Daines pitches amendments
According to Daines’ communications office, he introduced 15 amendments, but only one, which concerned oil and gas royalty rates, made it to the floor. It failed 50-50. Daines’ amendments included setting a timber harvest quota, reallocating funding for the IRS to taxpayer services, and providing $900 million through 2029 for natural disaster recovery on public lands, among others.
“As Montanans continue to struggle with sky-high prices on everything from gas to groceries to housing, every single Senate Democrat voted to raise energy costs, give taxpayer dollars to the rich for electric vehicles, increase taxes and supersize the IRS to go after small businesses and families – it’s a slap in the face to Montana families,” Daines said in his statement after the bill passed.

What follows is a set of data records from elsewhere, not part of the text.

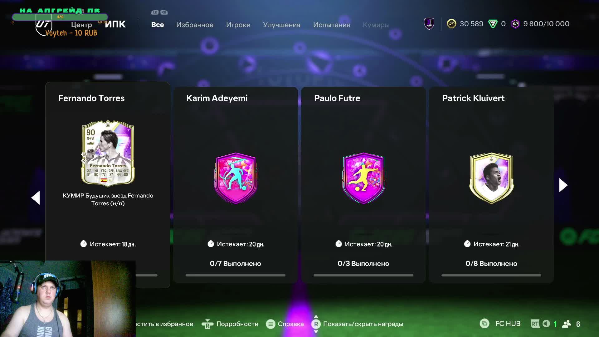
Task: Select the Fernando Torres player card thumbnail
Action: point(108,153)

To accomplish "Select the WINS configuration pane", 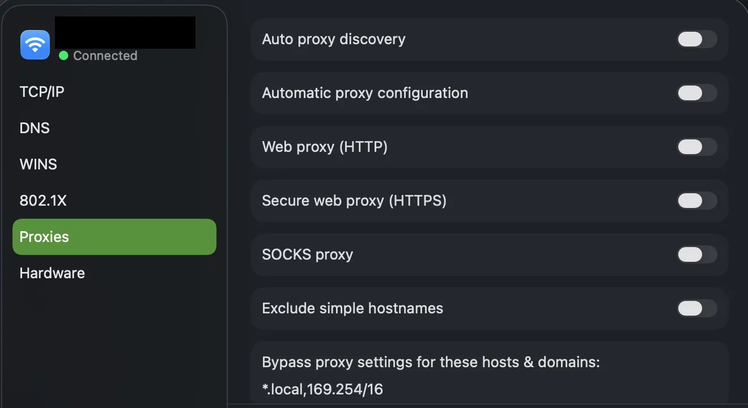I will pos(38,164).
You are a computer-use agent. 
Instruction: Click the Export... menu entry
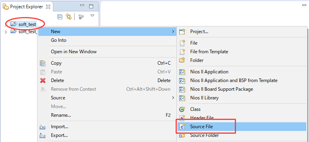point(59,135)
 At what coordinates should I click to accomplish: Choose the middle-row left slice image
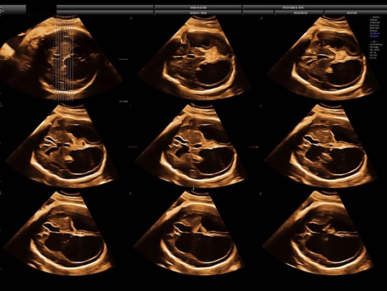coord(62,146)
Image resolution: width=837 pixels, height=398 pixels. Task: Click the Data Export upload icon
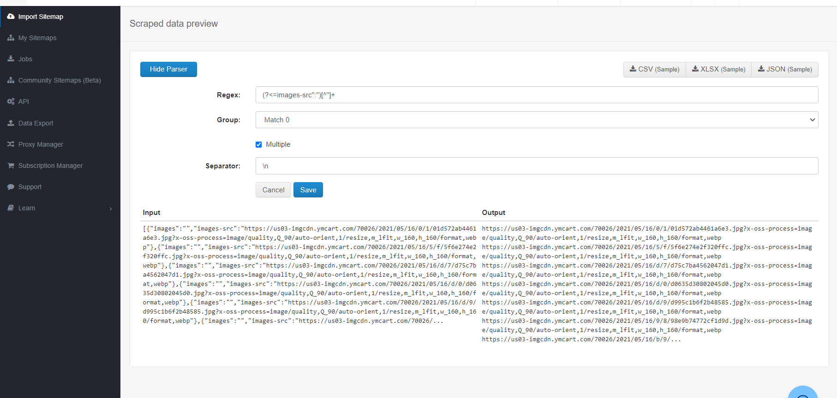pos(11,123)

Daines also voted with other Republicans to remove a $35 cap on insulin for patients on private insurance, but the insulin price cap for Medicare patients remains in the bill. According to Daines’ communications office, the Republicans introduced a rival amendment to fund $3.1 billion to support direct costs incurred by community health centers to make discounted insulin available to low-income patients, but it would not have introduced a set cap for insulin prices, and it also failed.
Daines’ office also said he is a cosponsor on the Lower Costs, More Cures Act, which would classify insulin and other chronic treatments as preventative care so high deductible plans can cover costs before the patient reaches their deductible.
According to Kaiser Health News, Daines has received $237,500 from pharmaceutical companies since 2007, $146,000 of which was during the 2020 election cycle.
Daines cited the Joint Committee on Taxation in his statement after the vote as proof it would raise taxes on the middle classes despite Biden’s promise that the bill would not raise taxes for Americans making less than $400,000 a year.
However, the Committee’s analysis said the 15 percent minimum tax for corporations would result in higher effective rates for Americans across the spectrum, but the main increase would fall on corporations and not individuals. Senate Republicans have said the committee’s assumption that higher corporate taxes will partially fall on workers whose wages could drop is the same as raising taxes on lower classes, but their direct tax rates will not increase under the bill.
Although the bill is scaled back from the original $2.2 trillion Build Back Better Plan that passed the House in November, the nonpartisan Joint Committee on Taxation projects the Inflation Reduction Act will reduce the federal deficit by about $300 billion over a decade through increased IRS tax enforcement. The package also put $370 billion into climate and energy programs that could allow the U.S. to cut greenhouse gas emissions 40 percent below 2005 levels by 2030.
The bill, among many other provisions, additionally will allow Medicare to negotiate the prices of medicines directly for the first time in 2026. It will also extend large premium subsidies for low- and middle-income individuals under the Affordable Care Act and caps the amount recipients pay out of pocket for prescriptions at $2,000 each year.
As of July 2020, Montana had 236,473 residents with Medicare coverage, a greater share of residents on Medicare than the national rate with 22 percent of the state enrolled versus 19 percent of the total U.S. population.
The Inflation Reduction Act is expected to pass the House in a vote on Friday, albeit likely without support from Montana Rep. Matt Rosendale, a Republican, and it could end up on Biden’s desk to sign into law this weekend.